--- Excerpted data ---
===============

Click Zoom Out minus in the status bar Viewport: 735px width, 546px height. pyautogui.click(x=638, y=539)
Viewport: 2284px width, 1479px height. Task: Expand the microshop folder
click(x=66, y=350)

===============

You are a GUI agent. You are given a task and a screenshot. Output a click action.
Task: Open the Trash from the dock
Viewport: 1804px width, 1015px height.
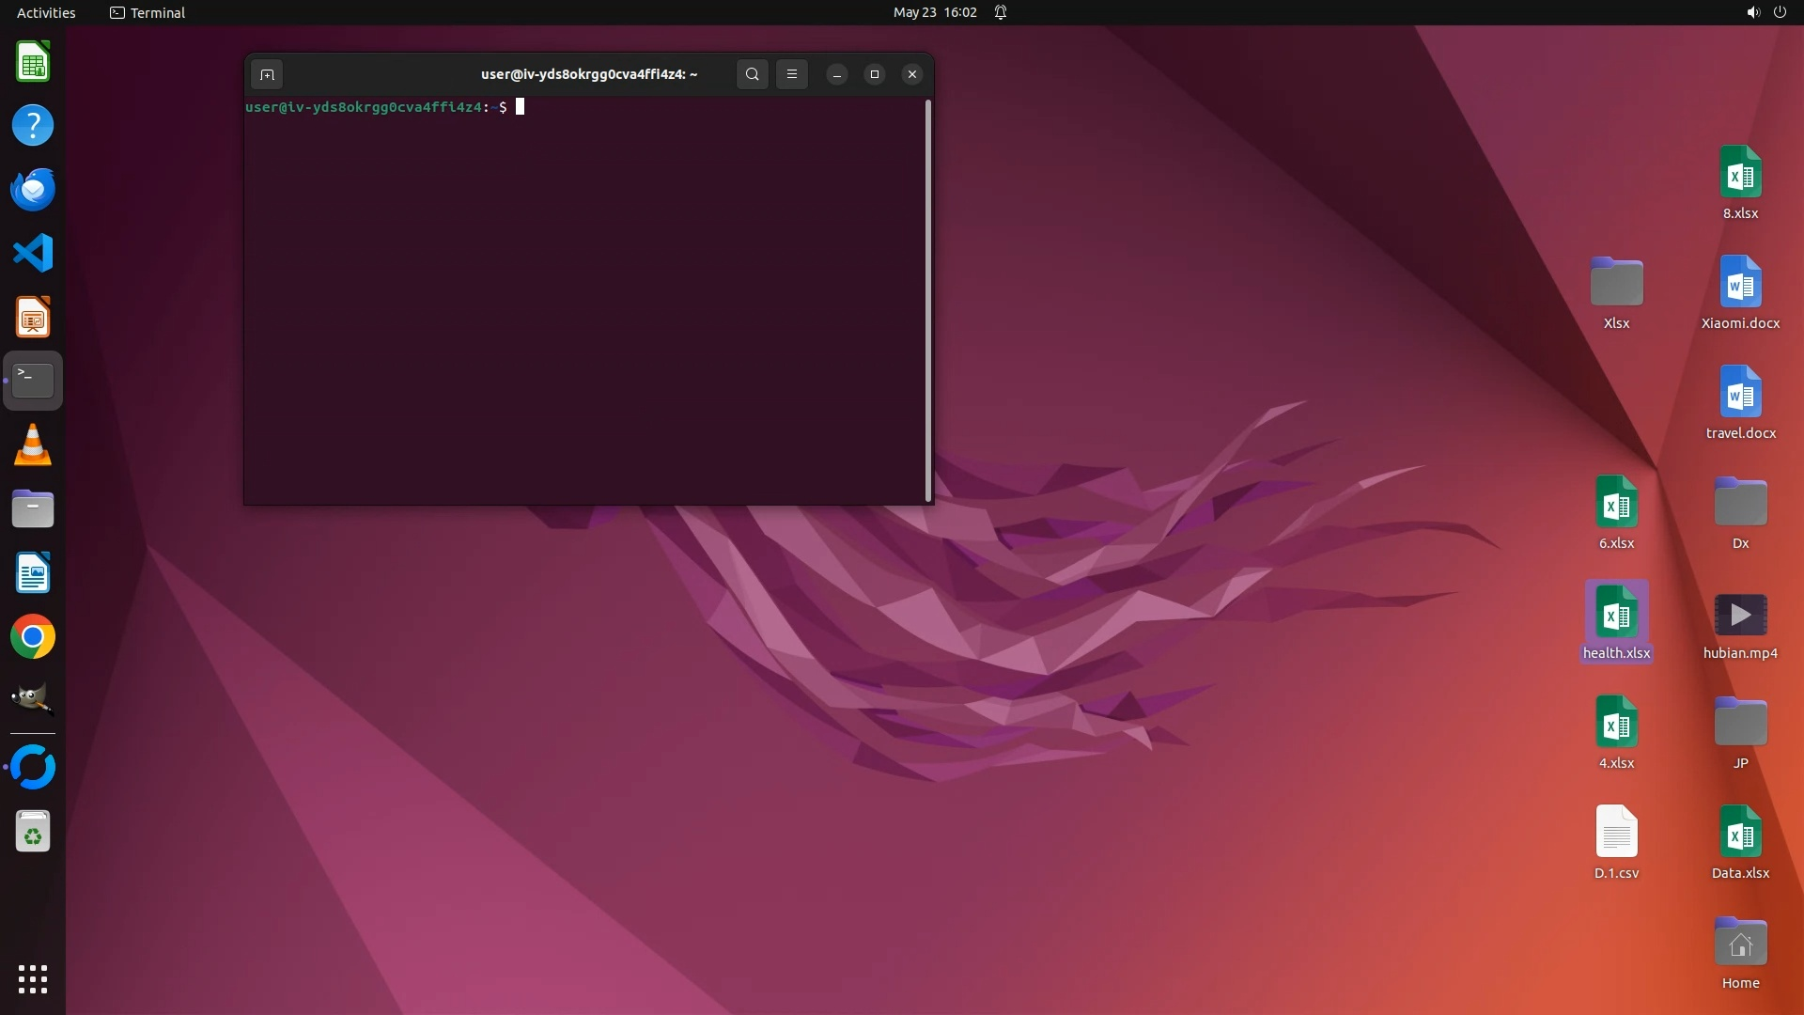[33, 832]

===============

--- Goal ---
Reproduce the records verbatim, from the line with "Viewport: 2284px width, 1479px" up to and including the line with "click(x=66, y=350)".

--- Reply to the task ---
Viewport: 2284px width, 1479px height. Task: Expand the microshop folder
click(x=66, y=350)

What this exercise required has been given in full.